From 2009 to 2017, the records were edited by entomologist John W. Early and Pacific collections curator Fuli Pereira. From 2018 to 2022, Early was joined by archaeologist Louise Furey, and in 2023 by museum professional Jami Williams. When the records rebranded as Papahou: Records of the Auckland Museum in 2024, the position of editor was replaced by an editorial team.

==Indexing and abstracting==
The journal is indexed and abstracted at JSTOR. From 2024, the journal has been hosted digitally on the ARPHA platform. Archives of the Records are hosted by the Biodiversity Heritage Library between the years 1930–2004, and the Auckland War Memorial Museum website hosts volumes issued between 2015 and 2023.

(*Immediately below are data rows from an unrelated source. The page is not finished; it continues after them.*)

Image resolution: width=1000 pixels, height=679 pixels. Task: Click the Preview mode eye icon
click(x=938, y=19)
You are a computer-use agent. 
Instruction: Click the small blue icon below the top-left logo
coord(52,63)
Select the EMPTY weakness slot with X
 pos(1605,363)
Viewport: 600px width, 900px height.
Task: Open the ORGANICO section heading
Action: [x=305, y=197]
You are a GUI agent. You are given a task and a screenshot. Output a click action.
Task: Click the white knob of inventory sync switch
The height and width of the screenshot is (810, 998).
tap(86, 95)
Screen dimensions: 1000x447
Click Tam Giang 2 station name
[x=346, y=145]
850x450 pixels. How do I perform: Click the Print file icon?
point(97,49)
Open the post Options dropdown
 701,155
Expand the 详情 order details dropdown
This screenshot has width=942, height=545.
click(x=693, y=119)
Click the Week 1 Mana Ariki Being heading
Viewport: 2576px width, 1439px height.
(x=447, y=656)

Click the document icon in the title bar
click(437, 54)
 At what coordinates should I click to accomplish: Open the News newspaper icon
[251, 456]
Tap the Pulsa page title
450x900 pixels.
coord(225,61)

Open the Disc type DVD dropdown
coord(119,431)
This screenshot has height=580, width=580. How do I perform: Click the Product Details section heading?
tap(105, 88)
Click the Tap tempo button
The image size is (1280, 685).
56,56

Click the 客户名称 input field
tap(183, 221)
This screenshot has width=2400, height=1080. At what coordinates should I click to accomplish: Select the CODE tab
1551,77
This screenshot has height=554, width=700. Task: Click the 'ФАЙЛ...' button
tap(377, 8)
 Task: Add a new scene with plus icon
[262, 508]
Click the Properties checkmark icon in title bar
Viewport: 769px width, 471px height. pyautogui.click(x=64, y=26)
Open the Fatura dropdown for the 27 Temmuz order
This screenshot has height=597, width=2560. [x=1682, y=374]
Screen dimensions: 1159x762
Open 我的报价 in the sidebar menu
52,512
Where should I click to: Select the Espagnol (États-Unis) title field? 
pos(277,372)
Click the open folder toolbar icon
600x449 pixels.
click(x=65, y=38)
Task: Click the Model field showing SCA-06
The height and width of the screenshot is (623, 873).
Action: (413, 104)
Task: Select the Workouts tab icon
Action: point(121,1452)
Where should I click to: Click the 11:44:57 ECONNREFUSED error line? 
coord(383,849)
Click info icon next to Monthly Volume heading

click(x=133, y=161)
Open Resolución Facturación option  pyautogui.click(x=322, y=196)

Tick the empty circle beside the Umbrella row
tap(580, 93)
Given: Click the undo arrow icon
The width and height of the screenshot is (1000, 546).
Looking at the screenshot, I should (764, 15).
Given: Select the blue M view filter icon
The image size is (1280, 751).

==Bulletin of the Auckland Museum==

The Bulletin of the Auckland Museum is a companion publication to Papahou: Records of the Auckland Museum, which publishes longer monographs at irregular intervals, beginning with The Moa: a Study of the Dinornithiformes by Gilbert Archey in 1941. Originally known as the Bulletin of the Auckland Institute and Museum, the publication changed its name in the year 2000 to the Bulletin of the Auckland Museum to reflect the name change of the institution.

Bulletin publications have focused on topics including pollen studies, Pacific Island art forms, archaeology, taxonomy, Māori material artifacts and manuscripts and manuscripts of women in the collections of Auckland War Memorial Museum. Baden Powell's The molluscan families Speightiidae and Turridae: an evaluation of the valid taxa, both recent and fossil, with lists of characteristic species (1966) included a description of a new mollusc genus, Toxiclionella. W. O. Cernohorsky's Systematics of the families Mitridae and Volutomitridae (Mollusca: Gastropoda) (1970) included type descriptions of two new mollusc genera (Dibaphimitra and Domiporta) and three new species, Austromitra lacertosa, Domiporta gloriola and Tosapusia kalimnanensis, and his 1984 work Systematics of the family Nassariidae (Mollusca: Gastropoda) described two new mollusc species, Nassarius maccauslandi and Nassarius whiteheadae.

The 2015 volume documented the 2011 biodiscovery expedition to the Kermadec Islands, the 2020 volume focused on perspectives on World War I, and the 2025 volume on cataloguing the molluscan type specimens in the collections of the museum.